- [EXERCISE GOAL]: Here the job is to transcribe the data verbatim while leaving each picture out.

────────────────────

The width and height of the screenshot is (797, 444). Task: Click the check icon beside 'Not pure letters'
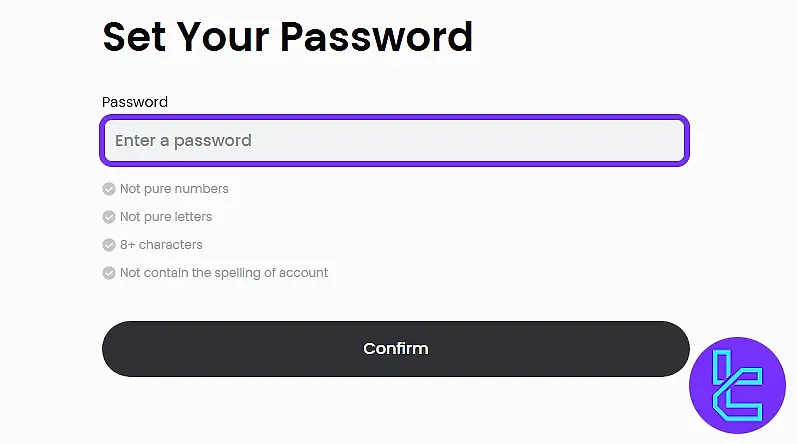[x=109, y=217]
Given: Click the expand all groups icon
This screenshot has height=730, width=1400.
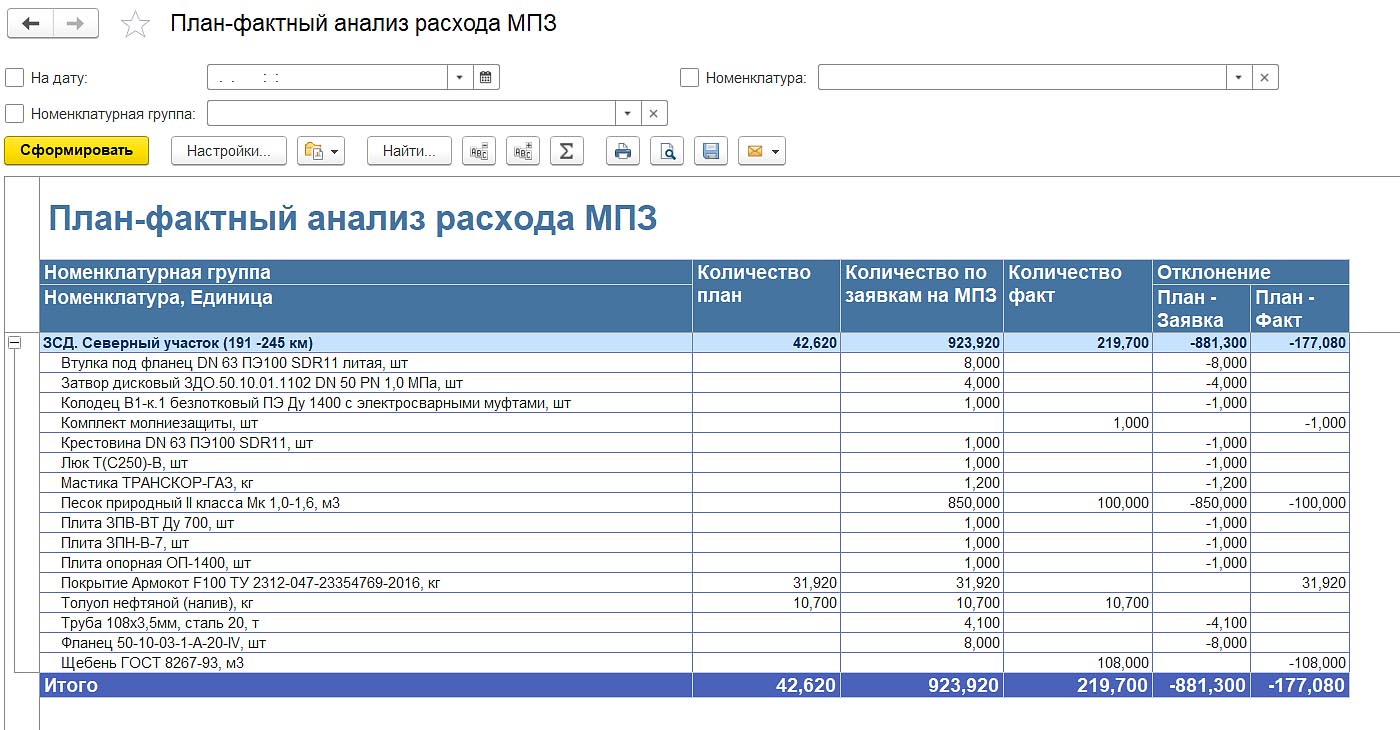Looking at the screenshot, I should [523, 151].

────────────────────

- [ANSWER SECTION]:
The width and height of the screenshot is (797, 444). Task: Click the check icon beside 'Not pure letters'
[x=109, y=217]
Given: Click the expand all groups icon
This screenshot has height=730, width=1400.
Looking at the screenshot, I should [523, 151].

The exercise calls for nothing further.